[Rows from a dataset]
* Begin *

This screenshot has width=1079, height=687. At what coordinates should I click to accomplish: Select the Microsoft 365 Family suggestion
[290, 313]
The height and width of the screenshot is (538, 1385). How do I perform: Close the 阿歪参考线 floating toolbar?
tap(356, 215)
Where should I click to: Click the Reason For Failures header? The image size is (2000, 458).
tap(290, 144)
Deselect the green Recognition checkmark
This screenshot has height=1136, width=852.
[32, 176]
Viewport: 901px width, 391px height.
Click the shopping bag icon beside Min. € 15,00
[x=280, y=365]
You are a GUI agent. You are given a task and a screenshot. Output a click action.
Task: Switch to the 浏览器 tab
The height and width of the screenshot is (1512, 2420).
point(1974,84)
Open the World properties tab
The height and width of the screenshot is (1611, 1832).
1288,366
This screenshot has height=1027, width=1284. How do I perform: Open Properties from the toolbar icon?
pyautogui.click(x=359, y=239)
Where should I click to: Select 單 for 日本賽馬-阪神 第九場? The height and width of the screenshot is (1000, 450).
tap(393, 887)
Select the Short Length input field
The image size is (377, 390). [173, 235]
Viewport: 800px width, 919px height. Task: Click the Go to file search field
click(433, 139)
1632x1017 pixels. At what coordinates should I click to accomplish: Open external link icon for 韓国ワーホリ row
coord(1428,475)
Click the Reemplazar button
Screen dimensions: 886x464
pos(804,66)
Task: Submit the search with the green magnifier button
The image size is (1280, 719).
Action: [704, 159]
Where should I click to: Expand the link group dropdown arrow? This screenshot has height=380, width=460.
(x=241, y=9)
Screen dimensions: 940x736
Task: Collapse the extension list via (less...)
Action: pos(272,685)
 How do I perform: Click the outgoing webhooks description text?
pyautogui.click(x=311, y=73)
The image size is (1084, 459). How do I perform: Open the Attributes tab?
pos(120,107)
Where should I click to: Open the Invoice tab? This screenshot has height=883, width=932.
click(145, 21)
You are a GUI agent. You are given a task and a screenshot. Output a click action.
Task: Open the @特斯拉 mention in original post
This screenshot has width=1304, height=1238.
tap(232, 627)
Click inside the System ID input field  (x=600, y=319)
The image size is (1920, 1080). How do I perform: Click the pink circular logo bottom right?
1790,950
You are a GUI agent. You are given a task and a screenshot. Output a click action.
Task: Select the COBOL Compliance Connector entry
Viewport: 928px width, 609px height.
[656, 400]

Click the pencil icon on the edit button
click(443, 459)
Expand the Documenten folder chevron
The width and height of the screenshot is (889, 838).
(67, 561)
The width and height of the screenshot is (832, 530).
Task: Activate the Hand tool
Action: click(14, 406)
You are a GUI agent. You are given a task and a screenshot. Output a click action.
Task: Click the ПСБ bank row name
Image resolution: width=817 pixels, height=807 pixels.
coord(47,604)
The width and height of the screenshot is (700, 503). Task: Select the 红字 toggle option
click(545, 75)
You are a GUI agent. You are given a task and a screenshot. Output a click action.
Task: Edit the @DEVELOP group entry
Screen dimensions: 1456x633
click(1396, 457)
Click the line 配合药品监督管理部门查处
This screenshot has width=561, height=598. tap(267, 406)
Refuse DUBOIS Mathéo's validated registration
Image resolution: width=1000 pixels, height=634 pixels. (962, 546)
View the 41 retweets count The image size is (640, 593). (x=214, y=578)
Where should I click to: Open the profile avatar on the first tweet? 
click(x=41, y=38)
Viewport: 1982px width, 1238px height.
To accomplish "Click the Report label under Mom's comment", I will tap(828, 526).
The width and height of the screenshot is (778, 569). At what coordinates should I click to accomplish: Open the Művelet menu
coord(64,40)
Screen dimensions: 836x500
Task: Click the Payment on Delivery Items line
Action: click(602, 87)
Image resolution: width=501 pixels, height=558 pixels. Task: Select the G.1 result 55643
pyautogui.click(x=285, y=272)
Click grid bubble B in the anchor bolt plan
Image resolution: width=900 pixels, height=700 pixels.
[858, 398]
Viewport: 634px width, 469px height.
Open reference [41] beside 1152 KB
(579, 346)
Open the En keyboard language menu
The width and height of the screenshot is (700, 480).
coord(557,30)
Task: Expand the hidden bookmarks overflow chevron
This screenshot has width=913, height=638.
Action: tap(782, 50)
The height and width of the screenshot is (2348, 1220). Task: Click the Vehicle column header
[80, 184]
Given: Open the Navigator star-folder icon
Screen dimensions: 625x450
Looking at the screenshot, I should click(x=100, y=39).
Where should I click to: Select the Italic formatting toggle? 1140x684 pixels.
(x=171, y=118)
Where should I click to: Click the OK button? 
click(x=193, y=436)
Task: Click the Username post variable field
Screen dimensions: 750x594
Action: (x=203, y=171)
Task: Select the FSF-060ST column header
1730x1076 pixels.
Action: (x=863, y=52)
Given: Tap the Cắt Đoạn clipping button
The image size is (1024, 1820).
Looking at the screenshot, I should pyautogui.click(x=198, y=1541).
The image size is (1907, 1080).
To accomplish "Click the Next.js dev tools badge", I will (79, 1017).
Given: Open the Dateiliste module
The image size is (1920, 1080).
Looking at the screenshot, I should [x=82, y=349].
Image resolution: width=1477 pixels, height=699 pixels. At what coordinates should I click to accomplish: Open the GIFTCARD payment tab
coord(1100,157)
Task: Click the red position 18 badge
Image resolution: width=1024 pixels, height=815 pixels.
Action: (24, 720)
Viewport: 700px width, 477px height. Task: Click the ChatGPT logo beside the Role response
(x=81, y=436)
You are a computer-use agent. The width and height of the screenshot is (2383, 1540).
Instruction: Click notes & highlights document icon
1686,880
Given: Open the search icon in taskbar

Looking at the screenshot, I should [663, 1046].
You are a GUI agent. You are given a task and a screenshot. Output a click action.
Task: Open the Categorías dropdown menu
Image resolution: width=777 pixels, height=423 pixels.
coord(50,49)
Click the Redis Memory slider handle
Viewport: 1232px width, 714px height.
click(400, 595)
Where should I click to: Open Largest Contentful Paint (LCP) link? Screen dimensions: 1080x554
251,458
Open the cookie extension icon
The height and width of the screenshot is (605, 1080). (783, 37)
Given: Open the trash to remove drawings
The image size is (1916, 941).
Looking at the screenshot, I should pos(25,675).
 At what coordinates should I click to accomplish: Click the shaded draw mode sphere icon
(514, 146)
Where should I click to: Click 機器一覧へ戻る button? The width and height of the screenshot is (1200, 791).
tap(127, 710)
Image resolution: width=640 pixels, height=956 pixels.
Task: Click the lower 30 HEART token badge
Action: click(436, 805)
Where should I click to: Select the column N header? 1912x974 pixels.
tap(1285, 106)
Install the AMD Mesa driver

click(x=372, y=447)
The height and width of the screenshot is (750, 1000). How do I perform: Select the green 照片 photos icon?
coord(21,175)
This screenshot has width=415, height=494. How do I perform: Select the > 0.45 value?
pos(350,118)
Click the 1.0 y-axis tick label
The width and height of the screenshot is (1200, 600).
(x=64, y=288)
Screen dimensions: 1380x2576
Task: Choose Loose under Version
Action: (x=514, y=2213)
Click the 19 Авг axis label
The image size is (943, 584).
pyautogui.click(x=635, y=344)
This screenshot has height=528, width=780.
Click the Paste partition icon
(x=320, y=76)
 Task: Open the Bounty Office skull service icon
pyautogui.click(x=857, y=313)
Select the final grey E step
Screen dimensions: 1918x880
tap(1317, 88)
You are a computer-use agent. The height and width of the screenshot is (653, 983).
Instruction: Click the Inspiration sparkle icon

* End *

## WRITTEN PROBLEM
Rewrite the rows as a numbered list with blank lines omitted, starting at the line containing "Viewport: 800px width, 919px" and ending at the line containing "Action: [704, 159]".

## RESULT
1. Viewport: 800px width, 919px height. Task: Click the Go to file search field
2. click(433, 139)
3. 1632x1017 pixels. At what coordinates should I click to accomplish: Open external link icon for 韓国ワーホリ row
4. coord(1428,475)
5. Click the Reemplazar button
6. Screen dimensions: 886x464
7. pos(804,66)
8. Task: Submit the search with the green magnifier button
9. The image size is (1280, 719).
10. Action: [704, 159]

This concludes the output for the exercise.